Aún faltando un trecho culebrero impreciso, pero breve (a la vista de las partes), para el desvirgue del proceso compartido de construcción de paz de nuestra sociedad, después de chapotear autistas por décadas en el lodazal de la guerra fratricida, el gobierno de Colombia presidido por Juan Manuel Santos y la guerrilla más vieja del mundo, la FARC (E. P.), al mando del comandante Timochenko, han arrimado en el día de ayer en La Habana, Cuba, a un acuerdo sobre jurisdicción de justicia transicional, lo que le imprime al mismo un carácter irreversible. En buena hora!
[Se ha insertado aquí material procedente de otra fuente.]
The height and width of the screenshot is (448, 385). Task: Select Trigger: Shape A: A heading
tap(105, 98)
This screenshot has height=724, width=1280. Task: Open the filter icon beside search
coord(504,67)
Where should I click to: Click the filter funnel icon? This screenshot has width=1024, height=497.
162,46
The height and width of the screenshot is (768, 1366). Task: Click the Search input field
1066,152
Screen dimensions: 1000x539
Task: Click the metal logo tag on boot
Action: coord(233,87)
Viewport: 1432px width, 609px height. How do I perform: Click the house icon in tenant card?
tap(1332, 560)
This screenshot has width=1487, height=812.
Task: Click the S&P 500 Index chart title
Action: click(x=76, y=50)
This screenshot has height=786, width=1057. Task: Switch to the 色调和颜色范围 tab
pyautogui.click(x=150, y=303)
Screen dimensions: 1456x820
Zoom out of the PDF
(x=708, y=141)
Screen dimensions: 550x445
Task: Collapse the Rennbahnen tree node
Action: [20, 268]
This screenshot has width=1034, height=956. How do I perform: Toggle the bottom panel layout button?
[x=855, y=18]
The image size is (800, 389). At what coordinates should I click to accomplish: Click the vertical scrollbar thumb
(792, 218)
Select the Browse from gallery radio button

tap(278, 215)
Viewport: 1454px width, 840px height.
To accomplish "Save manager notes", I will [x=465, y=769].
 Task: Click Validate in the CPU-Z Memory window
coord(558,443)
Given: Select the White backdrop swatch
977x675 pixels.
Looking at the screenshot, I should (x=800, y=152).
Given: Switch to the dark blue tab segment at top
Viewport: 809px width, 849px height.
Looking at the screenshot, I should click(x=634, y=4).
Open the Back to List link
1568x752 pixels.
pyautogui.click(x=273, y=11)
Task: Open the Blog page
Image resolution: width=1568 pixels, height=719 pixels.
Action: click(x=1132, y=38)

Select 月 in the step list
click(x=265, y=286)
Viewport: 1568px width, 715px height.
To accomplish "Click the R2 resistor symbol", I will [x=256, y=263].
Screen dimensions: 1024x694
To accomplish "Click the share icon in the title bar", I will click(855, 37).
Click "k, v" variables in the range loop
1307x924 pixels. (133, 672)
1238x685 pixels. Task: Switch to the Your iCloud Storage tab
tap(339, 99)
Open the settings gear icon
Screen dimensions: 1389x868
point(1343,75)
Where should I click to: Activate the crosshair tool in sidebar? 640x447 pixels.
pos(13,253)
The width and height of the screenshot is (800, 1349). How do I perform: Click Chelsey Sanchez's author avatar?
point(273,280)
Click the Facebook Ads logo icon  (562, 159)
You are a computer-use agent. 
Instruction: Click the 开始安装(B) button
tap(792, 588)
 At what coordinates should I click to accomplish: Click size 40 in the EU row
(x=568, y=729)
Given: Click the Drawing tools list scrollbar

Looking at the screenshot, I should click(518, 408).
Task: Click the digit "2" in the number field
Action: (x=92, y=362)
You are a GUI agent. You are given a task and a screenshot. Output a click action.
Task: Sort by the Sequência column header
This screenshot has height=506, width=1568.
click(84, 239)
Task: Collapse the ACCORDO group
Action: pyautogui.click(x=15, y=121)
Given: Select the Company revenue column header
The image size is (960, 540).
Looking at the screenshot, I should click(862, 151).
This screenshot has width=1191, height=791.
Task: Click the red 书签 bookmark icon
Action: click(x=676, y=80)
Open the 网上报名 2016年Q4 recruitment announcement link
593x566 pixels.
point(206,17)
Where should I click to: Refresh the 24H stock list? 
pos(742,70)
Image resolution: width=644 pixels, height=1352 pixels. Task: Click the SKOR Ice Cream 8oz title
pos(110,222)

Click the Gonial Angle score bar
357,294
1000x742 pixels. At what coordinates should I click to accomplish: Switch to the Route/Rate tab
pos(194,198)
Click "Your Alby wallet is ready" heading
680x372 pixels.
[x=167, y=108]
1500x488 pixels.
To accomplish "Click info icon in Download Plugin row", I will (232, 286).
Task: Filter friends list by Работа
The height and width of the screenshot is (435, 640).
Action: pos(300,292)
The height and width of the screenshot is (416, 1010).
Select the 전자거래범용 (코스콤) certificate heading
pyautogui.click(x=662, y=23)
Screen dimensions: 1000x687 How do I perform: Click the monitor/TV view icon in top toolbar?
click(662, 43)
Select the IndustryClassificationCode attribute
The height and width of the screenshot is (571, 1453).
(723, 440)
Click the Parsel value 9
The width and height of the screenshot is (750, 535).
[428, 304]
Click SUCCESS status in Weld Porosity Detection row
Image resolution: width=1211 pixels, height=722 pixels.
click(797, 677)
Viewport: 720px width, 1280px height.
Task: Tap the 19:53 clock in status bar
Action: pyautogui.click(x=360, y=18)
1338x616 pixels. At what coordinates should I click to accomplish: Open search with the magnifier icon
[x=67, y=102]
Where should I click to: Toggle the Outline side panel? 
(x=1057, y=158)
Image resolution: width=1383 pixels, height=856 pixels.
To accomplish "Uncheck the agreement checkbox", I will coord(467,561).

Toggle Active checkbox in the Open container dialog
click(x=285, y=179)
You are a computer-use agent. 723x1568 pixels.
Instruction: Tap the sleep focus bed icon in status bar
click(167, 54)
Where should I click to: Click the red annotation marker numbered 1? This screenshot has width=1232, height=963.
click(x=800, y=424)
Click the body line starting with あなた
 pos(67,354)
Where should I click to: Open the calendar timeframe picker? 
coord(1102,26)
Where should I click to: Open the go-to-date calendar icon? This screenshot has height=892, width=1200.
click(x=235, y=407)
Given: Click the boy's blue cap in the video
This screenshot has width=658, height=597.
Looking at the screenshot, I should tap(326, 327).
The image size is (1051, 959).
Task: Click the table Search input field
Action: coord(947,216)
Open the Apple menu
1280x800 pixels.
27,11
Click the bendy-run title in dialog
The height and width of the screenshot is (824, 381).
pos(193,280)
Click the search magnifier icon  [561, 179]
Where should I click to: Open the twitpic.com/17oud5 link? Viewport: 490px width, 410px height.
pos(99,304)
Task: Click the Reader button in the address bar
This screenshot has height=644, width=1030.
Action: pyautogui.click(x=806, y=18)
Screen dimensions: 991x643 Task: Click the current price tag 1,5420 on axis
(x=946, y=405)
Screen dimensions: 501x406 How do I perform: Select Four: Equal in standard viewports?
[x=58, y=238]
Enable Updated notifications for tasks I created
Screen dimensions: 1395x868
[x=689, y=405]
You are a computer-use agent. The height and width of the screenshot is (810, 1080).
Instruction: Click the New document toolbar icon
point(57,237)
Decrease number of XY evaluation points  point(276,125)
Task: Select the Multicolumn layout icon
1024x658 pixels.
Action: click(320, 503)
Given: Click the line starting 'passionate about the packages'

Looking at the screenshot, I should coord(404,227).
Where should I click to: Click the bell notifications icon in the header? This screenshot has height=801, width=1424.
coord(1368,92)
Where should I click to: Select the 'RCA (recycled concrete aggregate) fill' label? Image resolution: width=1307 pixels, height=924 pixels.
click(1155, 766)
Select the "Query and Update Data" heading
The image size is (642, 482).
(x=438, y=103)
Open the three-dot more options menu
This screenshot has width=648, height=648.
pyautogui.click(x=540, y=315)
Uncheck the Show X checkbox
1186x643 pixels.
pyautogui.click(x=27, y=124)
Para llegar a este punto de no retorno ha sido necesario que las partes, cada quien por su lado y en su relación interdependiente, hayan enfrentado una de las batallas más escabrosas en el terreno de la subjetividad: El miedo. O los miedos.
El miedo al “coco” de la derecha recalcitrante y su macabro actuar, el miedo (múltiple) a la incertidumbre por lo que viene, el miedo a desprenderse del pasado, el miedo a las admoniciones y anatemas procedentes de las alcurnias sacerdotales de las extremas. El miedo a dar la cara a las duras verdades diseminadas en el trámite horrendo del conflicto armado, el miedo a dar la cara a las víctimas (Reparación, restitución y no repetición).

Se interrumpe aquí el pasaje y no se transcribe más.